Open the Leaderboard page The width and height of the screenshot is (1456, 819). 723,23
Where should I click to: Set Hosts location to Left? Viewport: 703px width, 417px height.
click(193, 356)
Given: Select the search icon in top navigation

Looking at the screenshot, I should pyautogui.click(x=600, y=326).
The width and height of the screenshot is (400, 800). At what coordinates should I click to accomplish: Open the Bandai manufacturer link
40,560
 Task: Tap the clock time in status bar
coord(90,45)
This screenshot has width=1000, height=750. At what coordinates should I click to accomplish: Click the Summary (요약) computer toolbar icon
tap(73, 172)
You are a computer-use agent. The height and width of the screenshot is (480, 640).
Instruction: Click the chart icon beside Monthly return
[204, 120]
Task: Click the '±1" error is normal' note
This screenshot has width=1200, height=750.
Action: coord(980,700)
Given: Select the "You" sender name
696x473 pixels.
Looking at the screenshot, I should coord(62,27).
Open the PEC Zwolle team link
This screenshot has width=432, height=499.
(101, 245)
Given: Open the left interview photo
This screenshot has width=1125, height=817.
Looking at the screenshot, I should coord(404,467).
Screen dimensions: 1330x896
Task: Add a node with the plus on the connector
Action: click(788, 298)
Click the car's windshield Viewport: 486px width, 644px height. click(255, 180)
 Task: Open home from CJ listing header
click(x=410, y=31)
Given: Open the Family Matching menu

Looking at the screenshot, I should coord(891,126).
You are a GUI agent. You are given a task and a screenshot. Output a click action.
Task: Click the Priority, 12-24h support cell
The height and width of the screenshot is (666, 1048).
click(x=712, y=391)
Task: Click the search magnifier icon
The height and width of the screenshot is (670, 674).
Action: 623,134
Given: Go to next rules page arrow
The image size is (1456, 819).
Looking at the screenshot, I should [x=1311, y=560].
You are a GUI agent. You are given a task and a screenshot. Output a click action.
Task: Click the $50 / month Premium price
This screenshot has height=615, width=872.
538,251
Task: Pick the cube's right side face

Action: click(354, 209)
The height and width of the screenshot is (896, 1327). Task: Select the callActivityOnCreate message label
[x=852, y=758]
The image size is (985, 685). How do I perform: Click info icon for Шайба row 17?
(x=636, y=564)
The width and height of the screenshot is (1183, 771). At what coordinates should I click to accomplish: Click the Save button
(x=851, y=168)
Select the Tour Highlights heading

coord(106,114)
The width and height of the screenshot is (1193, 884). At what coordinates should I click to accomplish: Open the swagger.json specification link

────────────────────────────────────────

**What needs to be done:** Rewrite the rows above with every "Given:" swapped for "Goal:", leaving everything else unchanged.

**Worked solution:**
Open the Leaderboard page The width and height of the screenshot is (1456, 819). 723,23
Where should I click to: Set Hosts location to Left? Viewport: 703px width, 417px height.
click(193, 356)
Goal: Select the search icon in top navigation

Looking at the screenshot, I should pyautogui.click(x=600, y=326).
The width and height of the screenshot is (400, 800). At what coordinates should I click to accomplish: Open the Bandai manufacturer link
40,560
 Task: Tap the clock time in status bar
coord(90,45)
This screenshot has width=1000, height=750. At what coordinates should I click to accomplish: Click the Summary (요약) computer toolbar icon
tap(73, 172)
You are a computer-use agent. The height and width of the screenshot is (480, 640).
Instruction: Click the chart icon beside Monthly return
[204, 120]
Task: Click the '±1" error is normal' note
This screenshot has width=1200, height=750.
Action: coord(980,700)
Goal: Select the "You" sender name
696x473 pixels.
Looking at the screenshot, I should coord(62,27).
Open the PEC Zwolle team link
This screenshot has width=432, height=499.
(101, 245)
Goal: Open the left interview photo
This screenshot has width=1125, height=817.
Looking at the screenshot, I should coord(404,467).
Screen dimensions: 1330x896
Task: Add a node with the plus on the connector
Action: click(788, 298)
Click the car's windshield Viewport: 486px width, 644px height. click(255, 180)
 Task: Open home from CJ listing header
click(x=410, y=31)
Goal: Open the Family Matching menu

Looking at the screenshot, I should coord(891,126).
You are a GUI agent. You are given a task and a screenshot. Output a click action.
Task: Click the Priority, 12-24h support cell
The height and width of the screenshot is (666, 1048).
click(x=712, y=391)
Task: Click the search magnifier icon
The height and width of the screenshot is (670, 674).
Action: 623,134
Goal: Go to next rules page arrow
The image size is (1456, 819).
Looking at the screenshot, I should [x=1311, y=560].
You are a GUI agent. You are given a task and a screenshot. Output a click action.
Task: Click the $50 / month Premium price
This screenshot has height=615, width=872.
538,251
Task: Pick the cube's right side face

Action: click(354, 209)
The height and width of the screenshot is (896, 1327). Task: Select the callActivityOnCreate message label
[x=852, y=758]
The image size is (985, 685). How do I perform: Click info icon for Шайба row 17?
(x=636, y=564)
The width and height of the screenshot is (1183, 771). At what coordinates should I click to accomplish: Click the Save button
(x=851, y=168)
Select the Tour Highlights heading

coord(106,114)
The width and height of the screenshot is (1193, 884). At what coordinates should I click to accomplish: Open the swagger.json specification link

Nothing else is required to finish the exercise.